Each line below is to be written out in full, exactly as shown.

[Collected data entries]

================

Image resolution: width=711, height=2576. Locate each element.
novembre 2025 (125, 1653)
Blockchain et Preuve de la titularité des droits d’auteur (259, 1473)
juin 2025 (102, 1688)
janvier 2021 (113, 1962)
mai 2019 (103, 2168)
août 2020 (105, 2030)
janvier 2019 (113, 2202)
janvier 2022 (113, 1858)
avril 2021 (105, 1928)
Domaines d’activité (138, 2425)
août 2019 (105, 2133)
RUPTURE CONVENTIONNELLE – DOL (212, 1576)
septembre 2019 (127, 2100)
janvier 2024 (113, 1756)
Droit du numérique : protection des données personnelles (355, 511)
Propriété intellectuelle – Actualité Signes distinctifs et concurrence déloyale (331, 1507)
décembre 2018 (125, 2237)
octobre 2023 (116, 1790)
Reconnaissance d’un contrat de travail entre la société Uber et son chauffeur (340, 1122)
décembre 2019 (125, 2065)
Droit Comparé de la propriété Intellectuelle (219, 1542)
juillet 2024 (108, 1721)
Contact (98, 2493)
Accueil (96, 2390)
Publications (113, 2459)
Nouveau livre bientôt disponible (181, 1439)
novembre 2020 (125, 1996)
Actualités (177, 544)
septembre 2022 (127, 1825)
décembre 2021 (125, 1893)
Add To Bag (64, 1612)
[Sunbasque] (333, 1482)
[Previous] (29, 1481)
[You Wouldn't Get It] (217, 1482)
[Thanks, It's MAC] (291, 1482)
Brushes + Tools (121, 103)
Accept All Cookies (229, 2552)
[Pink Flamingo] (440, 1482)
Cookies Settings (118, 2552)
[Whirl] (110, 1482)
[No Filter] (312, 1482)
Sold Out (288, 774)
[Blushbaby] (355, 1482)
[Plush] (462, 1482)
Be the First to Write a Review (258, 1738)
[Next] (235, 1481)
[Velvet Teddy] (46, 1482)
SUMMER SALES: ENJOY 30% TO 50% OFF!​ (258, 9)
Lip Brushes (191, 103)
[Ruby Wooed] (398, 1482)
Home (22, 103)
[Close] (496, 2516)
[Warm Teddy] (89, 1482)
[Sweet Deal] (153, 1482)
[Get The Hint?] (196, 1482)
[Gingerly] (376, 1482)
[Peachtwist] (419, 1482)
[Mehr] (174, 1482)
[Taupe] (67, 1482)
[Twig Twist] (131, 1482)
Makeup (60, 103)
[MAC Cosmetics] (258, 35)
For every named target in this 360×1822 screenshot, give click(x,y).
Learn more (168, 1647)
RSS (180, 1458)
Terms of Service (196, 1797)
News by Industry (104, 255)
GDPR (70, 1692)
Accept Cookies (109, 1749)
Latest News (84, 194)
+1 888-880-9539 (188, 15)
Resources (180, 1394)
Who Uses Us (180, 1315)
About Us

================

Response area
Image resolution: width=711, height=2576. Locate each element.
novembre 2025 (125, 1653)
Blockchain et Preuve de la titularité des droits d’auteur (259, 1473)
juin 2025 (102, 1688)
janvier 2021 (113, 1962)
mai 2019 (103, 2168)
août 2020 (105, 2030)
janvier 2019 (113, 2202)
janvier 2022 (113, 1858)
avril 2021 (105, 1928)
Domaines d’activité (138, 2425)
août 2019 (105, 2133)
RUPTURE CONVENTIONNELLE – DOL (212, 1576)
septembre 2019 (127, 2100)
janvier 2024 (113, 1756)
Droit du numérique : protection des données personnelles (355, 511)
Propriété intellectuelle – Actualité Signes distinctifs et concurrence déloyale (331, 1507)
décembre 2018 (125, 2237)
octobre 2023 (116, 1790)
Reconnaissance d’un contrat de travail entre la société Uber et son chauffeur (340, 1122)
décembre 2019 (125, 2065)
Droit Comparé de la propriété Intellectuelle (219, 1542)
juillet 2024 (108, 1721)
Contact (98, 2493)
Accueil (96, 2390)
Publications (113, 2459)
Nouveau livre bientôt disponible (181, 1439)
novembre 2020 (125, 1996)
Actualités (177, 544)
septembre 2022 (127, 1825)
décembre 2021 (125, 1893)
Add To Bag (64, 1612)
[Sunbasque] (333, 1482)
[Previous] (29, 1481)
[You Wouldn't Get It] (217, 1482)
[Thanks, It's MAC] (291, 1482)
Brushes + Tools (121, 103)
Accept All Cookies (229, 2552)
[Pink Flamingo] (440, 1482)
Cookies Settings (118, 2552)
[Whirl] (110, 1482)
[No Filter] (312, 1482)
Sold Out (288, 774)
[Blushbaby] (355, 1482)
[Plush] (462, 1482)
Be the First to Write a Review (258, 1738)
[Next] (235, 1481)
[Velvet Teddy] (46, 1482)
SUMMER SALES: ENJOY 30% TO 50% OFF!​ (258, 9)
Lip Brushes (191, 103)
[Ruby Wooed] (398, 1482)
Home (22, 103)
[Close] (496, 2516)
[Warm Teddy] (89, 1482)
[Sweet Deal] (153, 1482)
[Get The Hint?] (196, 1482)
[Gingerly] (376, 1482)
[Peachtwist] (419, 1482)
[Mehr] (174, 1482)
[Taupe] (67, 1482)
[Twig Twist] (131, 1482)
Makeup (60, 103)
[MAC Cosmetics] (258, 35)
For every named target in this 360×1822 screenshot, give click(x,y).
Learn more (168, 1647)
RSS (180, 1458)
Terms of Service (196, 1797)
News by Industry (104, 255)
GDPR (70, 1692)
Accept Cookies (109, 1749)
Latest News (84, 194)
+1 888-880-9539 (188, 15)
Resources (180, 1394)
Who Uses Us (180, 1315)
About Us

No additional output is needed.